Time Magazine recently featured a story on Why Nokia isn’t dead yet (here)? And it instantly captured my attention. Two reasons:
1. Most of the people I know, including myself have made the switch to an iPhone or a Blackberry.
2. Function wise, Nokia is clearly losing out in innovation and it’s coolness.
The verdict of the article was simple. Just because you, your friends and your dog use an iPhone or a Blackberry, it is easy to assume that the whole world has embraced the much loved gadgets.
The simple fact that was overlooked by most people was that iPhone is not for everybody. Time magazine repeatedly used the description, ‘myopic view’ of the Americans in coming to this conclusion. I contend that it’s also a catastrophic view of the fellow students of marketing (me included), who are seemingly obsessed with the two buzz words: Innovation & Technology.
According to the report, smart phone has only penetrated 5% of worldwide sales in the mobile phone industry. As impressive as iPhone sales was (over 100 million units sold since March 2011, according to Wikipedia), the number is still a minority, compared to the 7 billion people of the world’s population.
My grand mother uses a Nokia, so do my mum and dad, the maid in the house, and also my 55 year old auntie.

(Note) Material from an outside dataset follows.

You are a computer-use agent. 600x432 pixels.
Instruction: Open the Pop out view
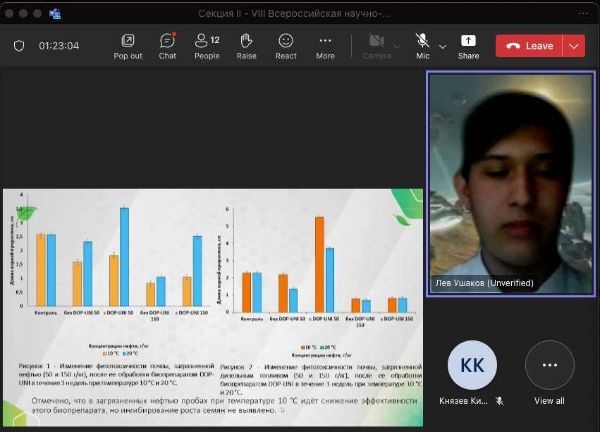pyautogui.click(x=128, y=45)
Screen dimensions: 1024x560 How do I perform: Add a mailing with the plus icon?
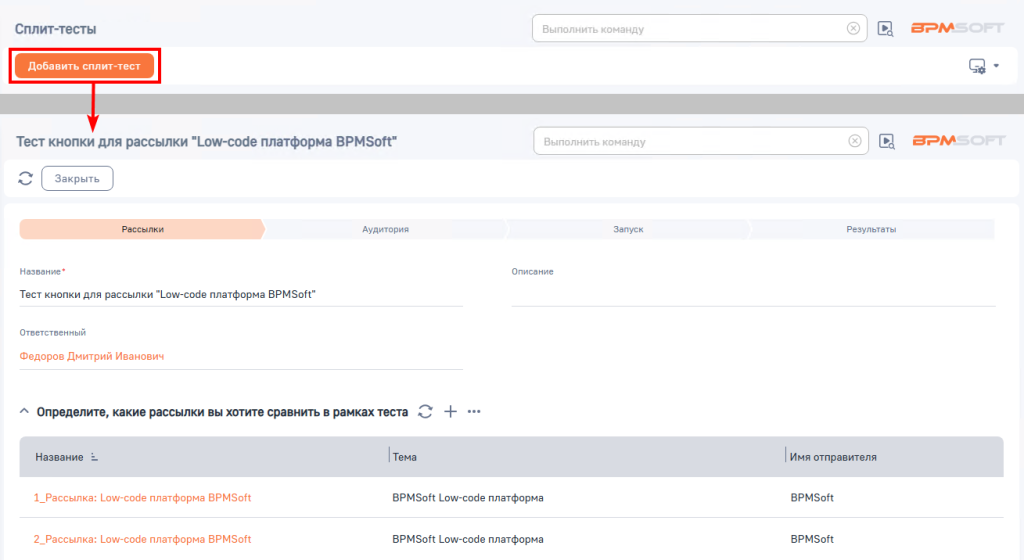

Gather the whole family in a room, and my wife and I are actually in the minority.
Before opening my shoe shop in Australia, selling cheap Chinese shoes with no brands, no affiliations (those that I wouldn’t personally wear myself), I used to think that my business was destined to fail because I thought that people would only buy Nike, Birkenstock and Timberland. To my pleasant surprise, our business survived for 3 years, and many of the cheap shoes sold beyond my wildest expectations.
What’s my point?
Not everybody aspires for a Porsche, a Private Jet and an iPhone. Ok, may be they do. But not everyone could afford one.
Do not despair if you’re not selling Apples, there’s always room for Orange, Watermelon and Bananas.
And one more thing!
Only fools learn from their own mistakes
It could have saved me 3 years of worrying, had I learned about this long ago.
What does that sentence mean, ‘only fools learn from their own mistakes’?
2nd part to this adage: and the wiseman learn from the mistake of others 😊
Ahhh, okay 😉
Interesting read, Shaun.
There’s a great big market out there yet we’re all fighting for the same slice of pie. “myopic” is the right term.